REQUIREMENTS: Rewrite the entries from the start through the line with "will click(394, 302).", requests included. Scale every coordinate in the answers by 2.5 and round to whole numbers, with halves rounded up.

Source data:
····················

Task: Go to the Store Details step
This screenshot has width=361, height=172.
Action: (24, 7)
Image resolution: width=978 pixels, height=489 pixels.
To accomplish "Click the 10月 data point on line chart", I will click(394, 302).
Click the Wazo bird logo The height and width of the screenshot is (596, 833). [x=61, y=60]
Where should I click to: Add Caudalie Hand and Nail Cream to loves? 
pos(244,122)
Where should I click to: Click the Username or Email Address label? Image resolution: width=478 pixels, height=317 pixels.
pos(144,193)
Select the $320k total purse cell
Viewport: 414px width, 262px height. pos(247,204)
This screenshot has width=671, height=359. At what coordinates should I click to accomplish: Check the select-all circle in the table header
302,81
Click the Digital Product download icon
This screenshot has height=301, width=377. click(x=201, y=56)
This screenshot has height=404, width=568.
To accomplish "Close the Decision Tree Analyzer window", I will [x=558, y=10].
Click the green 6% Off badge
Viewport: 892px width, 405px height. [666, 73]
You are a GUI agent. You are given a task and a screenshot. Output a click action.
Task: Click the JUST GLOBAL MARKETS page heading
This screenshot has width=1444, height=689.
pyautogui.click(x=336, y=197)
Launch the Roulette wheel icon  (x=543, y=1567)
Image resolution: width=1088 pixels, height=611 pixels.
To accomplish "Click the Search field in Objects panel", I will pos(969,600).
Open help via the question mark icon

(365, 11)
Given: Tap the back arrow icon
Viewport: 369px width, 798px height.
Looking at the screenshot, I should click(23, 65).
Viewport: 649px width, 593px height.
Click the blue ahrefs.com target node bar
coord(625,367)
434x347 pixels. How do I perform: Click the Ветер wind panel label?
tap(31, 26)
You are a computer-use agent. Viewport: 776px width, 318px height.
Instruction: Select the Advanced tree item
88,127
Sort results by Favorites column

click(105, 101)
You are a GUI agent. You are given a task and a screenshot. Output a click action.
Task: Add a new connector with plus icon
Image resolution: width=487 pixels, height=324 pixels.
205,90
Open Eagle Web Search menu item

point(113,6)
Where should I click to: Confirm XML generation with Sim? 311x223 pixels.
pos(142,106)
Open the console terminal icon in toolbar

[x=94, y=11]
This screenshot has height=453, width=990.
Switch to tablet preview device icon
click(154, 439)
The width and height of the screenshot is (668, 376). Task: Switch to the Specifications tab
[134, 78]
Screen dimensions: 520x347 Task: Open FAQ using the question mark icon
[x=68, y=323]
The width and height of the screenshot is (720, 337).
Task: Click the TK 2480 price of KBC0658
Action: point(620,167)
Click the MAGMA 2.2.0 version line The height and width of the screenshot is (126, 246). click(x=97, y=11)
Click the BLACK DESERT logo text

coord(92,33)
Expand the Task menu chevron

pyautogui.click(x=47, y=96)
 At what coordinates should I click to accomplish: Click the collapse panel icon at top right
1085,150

····················

EXERCISE OUTPUT:
Task: Go to the Store Details step
This screenshot has width=361, height=172.
Action: (60, 18)
Image resolution: width=978 pixels, height=489 pixels.
To accomplish "Click the 10月 data point on line chart", I will click(985, 755).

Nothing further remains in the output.